Die Kirche im Dorf kann den Takt für das Leben der Gläubigen vielleicht noch vorgeben. Im Dickicht der Städte sieht das anders aus. Mit einem Gottesdienst für Spätaufsteher schaffen franziskanische Ordensbrüder, was in der "Heidenmetropole" Berlin niemand zu glauben wagte: volle Kirchen. Fünf Gehminuten vom Kurfürstendamm entfernt strömen jeden Sonntag durchschnittlich 1.300 Besucher in die Sankt-Ludwigs-Kirche zu einer der drei Messen. Punkt zwölf kommen die, denen ihr ausgedehntes Familienfrühstück heilig ist. Um 18.30 Uhr sind dann jene da, die sich einen geistlichen Impuls für die Woche erhoffen.

Wilmersdorf ist das Herz des alten Berliner Westens, Wohlstandsbürgertum und Bildungsbürgertum waren dort immer eins. Bis zum Mauerfall haben sich dort Akademiker, Künstler und Geschäftsleute niedergelassen, dann wurde der Osten attraktiver. Schließlich kamen die Bonner, kulturaffine Gutverdiener, Regierungsbeamte, Botschaftspersonal, Medienleute. Viele sind religiös sozialisiert, einige inzwischen vom Glauben entfremdet. Sie finden am Ludwigkirchplatz ein Gotteshaus vor, das auf die individuellen Bedürfnisse einer urbanen Klientel eingeht.

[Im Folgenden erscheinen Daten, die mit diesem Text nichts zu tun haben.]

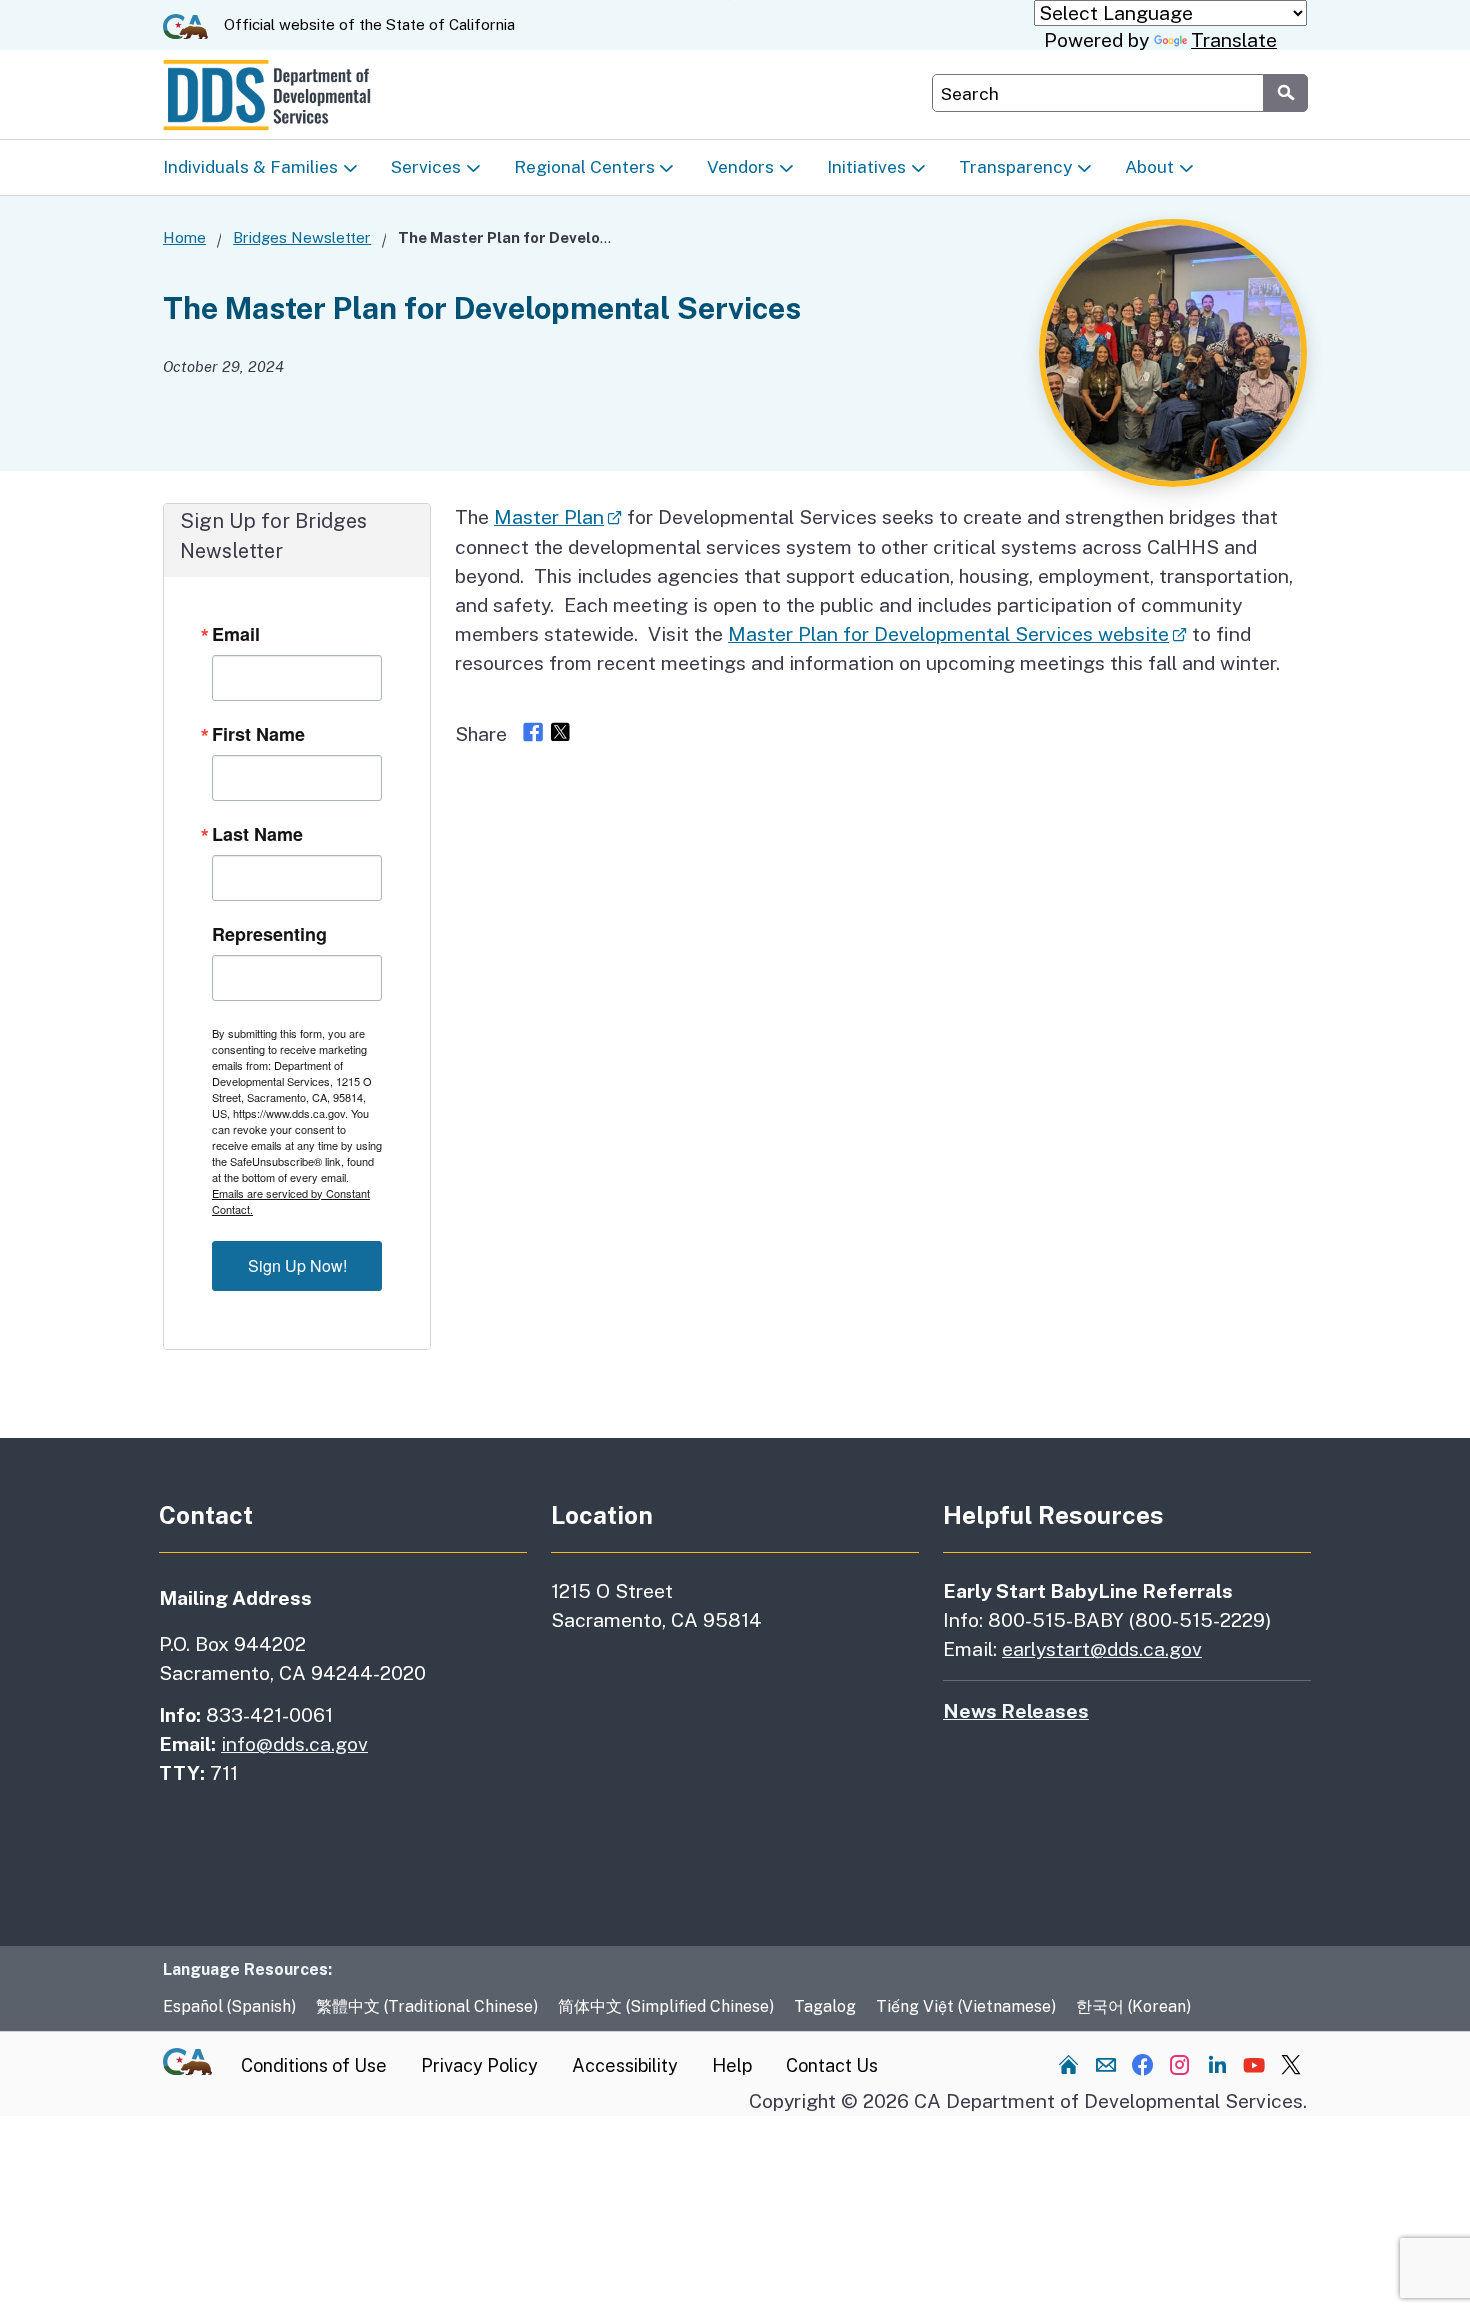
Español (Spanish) (229, 2006)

Wenn Pater Damian und Pater Josef in einer Abendmesse etwa Nikolaus Groß preisen, der als katholischer Widerstandskämpfer von den Nazis hingerichtet wurde, ist in der anspruchsvollen Predigt schon mal von der Philosophin Hannah Arendt die Rede. Doch das schreckt die Gläubigen nicht. Vielmehr scheinen sie ein solch gehobenes Niveau ohne jeden Dünkel zu goutieren. Ist die Messe abends gesungen, verharren noch auffallend viele Menschen in den Bänken, um dem Spiel des Organisten Norbert Gembaczka zu lauschen. Spirituell ausatmen nennen das die Pater. Fast 11.000 Seelen zählt die Pfarrei Sankt Ludwig. Darunter sind auch prominente Gemeindemitglieder wie die Kulturstaatsministerin Monika Grütters oder der ZDF-Chefredakteur Peter Frey. Dennoch betreiben die Franziskaner keinen Tempel für die Kulturschickeria. Sie bieten Seelsorge ohne jegliches Chichi, geben an Bedürftige Essensgutscheine aus, unterhalten eine Grundschule, zwei Kitas und einen Hort und einen Weltladen mit Fairtrade-Produkten.

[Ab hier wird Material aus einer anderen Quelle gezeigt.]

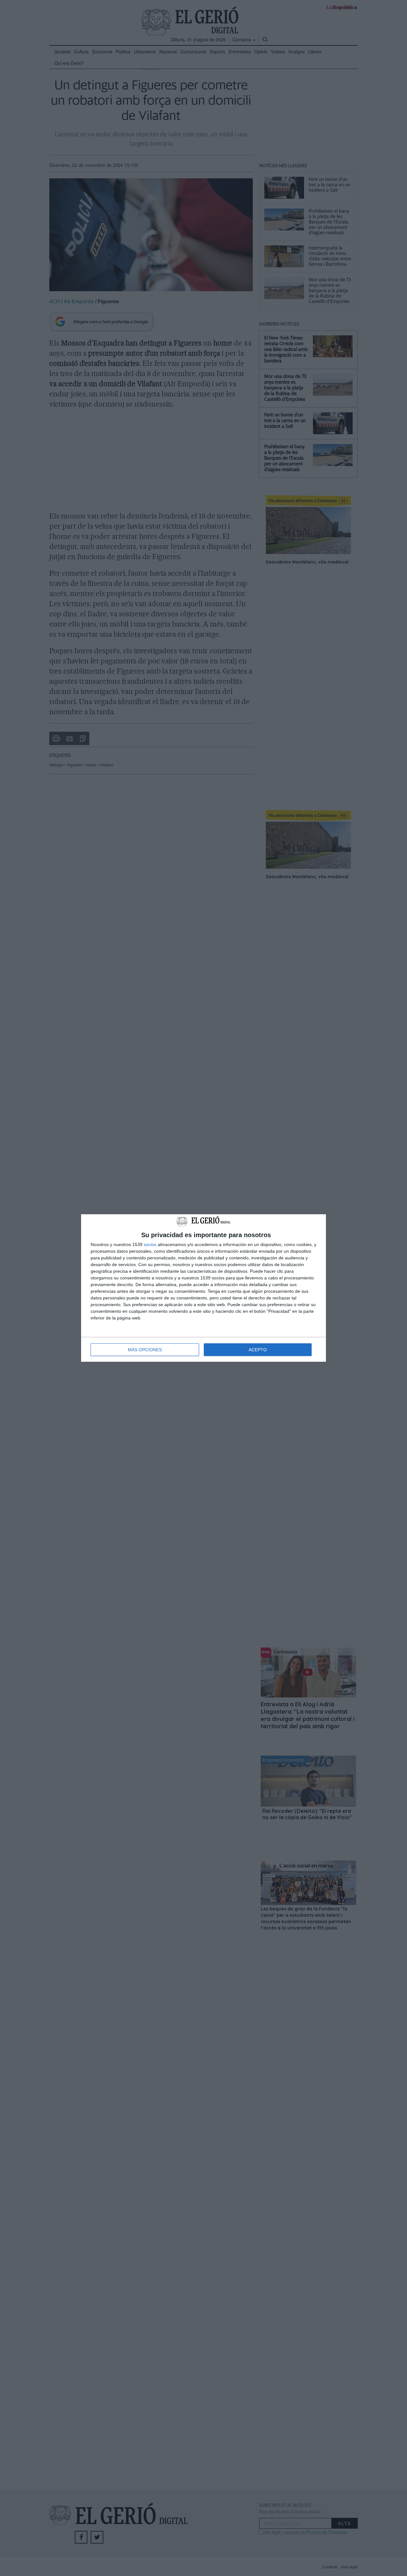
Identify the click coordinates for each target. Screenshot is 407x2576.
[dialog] (203, 1288)
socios (150, 1244)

In franziskanischer Demut erläutert Pater Maximilian, warum seine Kirche boomt: "Führt eine Ordensgemeinschaft eine Kirche, kann jeder Bruder einen eigenen Akzent setzen. Durch die Abberufung der Brüder kommen mit jedem Neuen neue Ideen hinzu. Das bedeutet mehr Vielfalt. Die Gläubigen können sich ihren Seelsorger aussuchen." Während anderswo Kirchen immer mehr zu Kulturinstanzen werden, um die Menschen zu binden, läuft es in Sankt Ludwig andersherum: Eine populäre Schauspielerin etwa, die sich andient, die Bibellesung in der Messe zu gestalten, ist als kirchliche Laiin hier nichts weiter als Christin unter Christen.